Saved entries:
Content starts

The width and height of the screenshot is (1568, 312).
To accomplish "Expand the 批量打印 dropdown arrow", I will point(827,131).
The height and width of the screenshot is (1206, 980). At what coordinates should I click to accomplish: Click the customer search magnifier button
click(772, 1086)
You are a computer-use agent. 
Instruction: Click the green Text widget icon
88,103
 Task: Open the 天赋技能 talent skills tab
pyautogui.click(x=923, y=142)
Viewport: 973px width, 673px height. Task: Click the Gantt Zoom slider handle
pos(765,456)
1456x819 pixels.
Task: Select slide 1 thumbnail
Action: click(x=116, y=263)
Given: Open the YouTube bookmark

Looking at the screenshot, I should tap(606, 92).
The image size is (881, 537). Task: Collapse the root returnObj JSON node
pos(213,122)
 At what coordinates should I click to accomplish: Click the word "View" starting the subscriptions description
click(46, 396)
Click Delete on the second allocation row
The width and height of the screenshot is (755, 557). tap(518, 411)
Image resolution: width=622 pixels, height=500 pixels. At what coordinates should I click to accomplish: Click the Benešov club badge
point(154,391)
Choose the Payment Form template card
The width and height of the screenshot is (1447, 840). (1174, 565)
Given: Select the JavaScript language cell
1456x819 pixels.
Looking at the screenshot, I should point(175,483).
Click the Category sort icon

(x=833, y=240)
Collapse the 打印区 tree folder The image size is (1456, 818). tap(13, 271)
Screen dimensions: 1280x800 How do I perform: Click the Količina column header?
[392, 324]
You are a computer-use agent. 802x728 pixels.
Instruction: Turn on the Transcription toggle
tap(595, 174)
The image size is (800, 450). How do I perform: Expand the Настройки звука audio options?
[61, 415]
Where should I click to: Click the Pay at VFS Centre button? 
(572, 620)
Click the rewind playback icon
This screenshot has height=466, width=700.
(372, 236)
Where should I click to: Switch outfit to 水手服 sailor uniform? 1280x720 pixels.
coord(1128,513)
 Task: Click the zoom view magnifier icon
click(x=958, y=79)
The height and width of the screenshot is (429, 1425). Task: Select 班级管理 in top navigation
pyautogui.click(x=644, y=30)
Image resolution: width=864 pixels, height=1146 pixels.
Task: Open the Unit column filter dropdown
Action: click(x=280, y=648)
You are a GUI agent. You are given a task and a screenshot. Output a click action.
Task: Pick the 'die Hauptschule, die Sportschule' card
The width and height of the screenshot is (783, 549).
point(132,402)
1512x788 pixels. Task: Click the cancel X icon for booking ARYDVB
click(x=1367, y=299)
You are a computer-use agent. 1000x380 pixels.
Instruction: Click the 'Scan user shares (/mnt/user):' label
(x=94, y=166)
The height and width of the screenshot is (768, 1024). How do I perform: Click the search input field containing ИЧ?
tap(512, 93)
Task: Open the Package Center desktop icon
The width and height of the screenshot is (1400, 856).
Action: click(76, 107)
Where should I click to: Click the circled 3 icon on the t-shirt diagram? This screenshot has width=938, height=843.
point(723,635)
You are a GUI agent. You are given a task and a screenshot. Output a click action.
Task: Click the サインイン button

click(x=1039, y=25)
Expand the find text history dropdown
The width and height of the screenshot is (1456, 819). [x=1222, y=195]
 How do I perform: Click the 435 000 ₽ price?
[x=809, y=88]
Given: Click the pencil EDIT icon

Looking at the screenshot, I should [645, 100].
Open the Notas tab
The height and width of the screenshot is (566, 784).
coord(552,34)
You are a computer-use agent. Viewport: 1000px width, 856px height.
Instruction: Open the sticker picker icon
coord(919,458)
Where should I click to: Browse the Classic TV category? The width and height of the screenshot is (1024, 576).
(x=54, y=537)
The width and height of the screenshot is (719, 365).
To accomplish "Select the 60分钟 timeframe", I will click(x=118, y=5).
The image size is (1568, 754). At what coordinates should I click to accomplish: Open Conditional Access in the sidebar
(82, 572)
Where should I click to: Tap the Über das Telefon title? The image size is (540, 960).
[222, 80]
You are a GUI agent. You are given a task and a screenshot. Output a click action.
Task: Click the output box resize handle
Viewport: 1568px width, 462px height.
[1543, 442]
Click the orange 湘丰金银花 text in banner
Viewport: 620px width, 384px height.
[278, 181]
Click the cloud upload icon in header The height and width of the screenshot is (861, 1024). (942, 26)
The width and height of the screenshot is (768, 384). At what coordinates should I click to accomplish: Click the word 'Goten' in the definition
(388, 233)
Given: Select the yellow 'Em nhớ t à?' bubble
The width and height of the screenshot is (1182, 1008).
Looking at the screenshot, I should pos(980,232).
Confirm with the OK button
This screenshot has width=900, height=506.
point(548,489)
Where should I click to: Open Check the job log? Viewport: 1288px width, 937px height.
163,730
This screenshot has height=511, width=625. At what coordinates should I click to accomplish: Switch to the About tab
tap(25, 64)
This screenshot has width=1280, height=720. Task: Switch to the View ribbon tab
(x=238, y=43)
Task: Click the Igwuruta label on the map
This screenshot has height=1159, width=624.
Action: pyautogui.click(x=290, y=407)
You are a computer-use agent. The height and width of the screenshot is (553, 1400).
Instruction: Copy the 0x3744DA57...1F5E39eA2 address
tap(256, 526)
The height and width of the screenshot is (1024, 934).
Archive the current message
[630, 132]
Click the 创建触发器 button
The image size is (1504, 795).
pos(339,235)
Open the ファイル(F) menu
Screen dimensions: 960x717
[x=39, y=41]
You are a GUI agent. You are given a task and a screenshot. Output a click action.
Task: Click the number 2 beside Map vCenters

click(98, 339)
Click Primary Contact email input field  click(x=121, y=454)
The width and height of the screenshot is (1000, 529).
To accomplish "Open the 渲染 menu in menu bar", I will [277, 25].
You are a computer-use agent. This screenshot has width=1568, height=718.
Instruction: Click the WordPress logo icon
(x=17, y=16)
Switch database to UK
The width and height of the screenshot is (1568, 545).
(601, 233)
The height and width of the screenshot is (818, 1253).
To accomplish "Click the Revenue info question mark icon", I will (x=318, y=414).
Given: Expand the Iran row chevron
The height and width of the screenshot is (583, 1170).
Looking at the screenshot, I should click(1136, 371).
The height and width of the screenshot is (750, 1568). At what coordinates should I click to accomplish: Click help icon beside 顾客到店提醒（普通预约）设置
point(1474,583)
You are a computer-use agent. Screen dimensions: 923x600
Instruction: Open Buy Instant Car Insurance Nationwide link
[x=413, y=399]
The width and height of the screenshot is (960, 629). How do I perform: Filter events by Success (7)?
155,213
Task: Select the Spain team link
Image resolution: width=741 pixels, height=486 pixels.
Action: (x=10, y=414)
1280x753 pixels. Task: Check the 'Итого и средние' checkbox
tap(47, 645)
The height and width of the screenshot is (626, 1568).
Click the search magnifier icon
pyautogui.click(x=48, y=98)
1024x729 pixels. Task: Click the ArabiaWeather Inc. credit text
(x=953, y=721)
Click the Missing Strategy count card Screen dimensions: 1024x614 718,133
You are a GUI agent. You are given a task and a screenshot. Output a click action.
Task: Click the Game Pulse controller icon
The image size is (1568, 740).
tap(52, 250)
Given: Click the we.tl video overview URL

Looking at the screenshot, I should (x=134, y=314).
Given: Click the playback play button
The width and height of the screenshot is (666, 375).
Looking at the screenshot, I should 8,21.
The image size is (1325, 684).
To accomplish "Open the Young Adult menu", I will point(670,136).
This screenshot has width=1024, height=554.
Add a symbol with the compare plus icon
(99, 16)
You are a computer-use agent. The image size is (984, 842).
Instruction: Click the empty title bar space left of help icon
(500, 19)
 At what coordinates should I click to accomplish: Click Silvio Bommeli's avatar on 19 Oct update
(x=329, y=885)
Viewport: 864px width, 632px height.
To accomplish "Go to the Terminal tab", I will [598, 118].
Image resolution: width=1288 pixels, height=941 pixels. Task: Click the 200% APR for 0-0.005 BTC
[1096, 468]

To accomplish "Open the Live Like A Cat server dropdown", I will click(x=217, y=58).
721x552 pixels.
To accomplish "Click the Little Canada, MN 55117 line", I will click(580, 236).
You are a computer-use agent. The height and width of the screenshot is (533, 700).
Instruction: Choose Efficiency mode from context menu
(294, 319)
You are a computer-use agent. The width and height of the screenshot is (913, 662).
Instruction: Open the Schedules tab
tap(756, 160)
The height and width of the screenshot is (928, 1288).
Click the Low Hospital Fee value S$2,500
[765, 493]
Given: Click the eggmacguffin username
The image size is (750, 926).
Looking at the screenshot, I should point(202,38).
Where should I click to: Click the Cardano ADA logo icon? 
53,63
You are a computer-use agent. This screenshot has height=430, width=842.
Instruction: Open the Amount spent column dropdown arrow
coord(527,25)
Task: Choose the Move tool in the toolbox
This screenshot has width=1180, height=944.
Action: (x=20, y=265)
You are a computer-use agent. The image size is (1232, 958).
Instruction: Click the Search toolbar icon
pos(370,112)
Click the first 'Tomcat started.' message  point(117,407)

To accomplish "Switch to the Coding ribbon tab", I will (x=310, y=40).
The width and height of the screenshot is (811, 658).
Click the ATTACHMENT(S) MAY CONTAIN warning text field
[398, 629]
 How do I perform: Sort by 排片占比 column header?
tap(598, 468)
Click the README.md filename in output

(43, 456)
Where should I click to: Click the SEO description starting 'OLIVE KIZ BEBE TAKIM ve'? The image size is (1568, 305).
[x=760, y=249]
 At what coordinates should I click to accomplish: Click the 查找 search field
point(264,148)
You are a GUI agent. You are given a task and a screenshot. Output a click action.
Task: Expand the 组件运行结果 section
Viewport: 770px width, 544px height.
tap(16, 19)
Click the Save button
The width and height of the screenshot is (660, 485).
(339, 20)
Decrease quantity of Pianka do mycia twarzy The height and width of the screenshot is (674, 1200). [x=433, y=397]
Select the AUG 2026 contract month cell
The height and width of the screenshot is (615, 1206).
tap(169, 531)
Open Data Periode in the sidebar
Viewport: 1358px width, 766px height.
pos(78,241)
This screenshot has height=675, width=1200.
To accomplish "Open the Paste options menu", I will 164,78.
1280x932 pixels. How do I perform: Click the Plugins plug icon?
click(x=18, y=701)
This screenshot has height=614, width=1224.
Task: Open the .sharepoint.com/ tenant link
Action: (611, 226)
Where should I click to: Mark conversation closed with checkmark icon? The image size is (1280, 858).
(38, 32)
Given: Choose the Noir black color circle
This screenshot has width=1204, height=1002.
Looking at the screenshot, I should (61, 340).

Content ends

▶ [DIRECTIONS FOR THIS TASK]:
Exact reproduction is required: output the lines from the start of the entries above through the line with "Given: Select the JavaScript language cell".

▶ [RESULT]:
The width and height of the screenshot is (1568, 312).
To accomplish "Expand the 批量打印 dropdown arrow", I will point(827,131).
The height and width of the screenshot is (1206, 980). At what coordinates should I click to accomplish: Click the customer search magnifier button
click(772, 1086)
You are a computer-use agent. 
Instruction: Click the green Text widget icon
88,103
 Task: Open the 天赋技能 talent skills tab
pyautogui.click(x=923, y=142)
Viewport: 973px width, 673px height. Task: Click the Gantt Zoom slider handle
pos(765,456)
1456x819 pixels.
Task: Select slide 1 thumbnail
Action: click(x=116, y=263)
Given: Open the YouTube bookmark

Looking at the screenshot, I should tap(606, 92).
The image size is (881, 537). Task: Collapse the root returnObj JSON node
pos(213,122)
 At what coordinates should I click to accomplish: Click the word "View" starting the subscriptions description
click(46, 396)
Click Delete on the second allocation row
The width and height of the screenshot is (755, 557). tap(518, 411)
Image resolution: width=622 pixels, height=500 pixels. At what coordinates should I click to accomplish: Click the Benešov club badge
point(154,391)
Choose the Payment Form template card
The width and height of the screenshot is (1447, 840). (1174, 565)
Given: Select the JavaScript language cell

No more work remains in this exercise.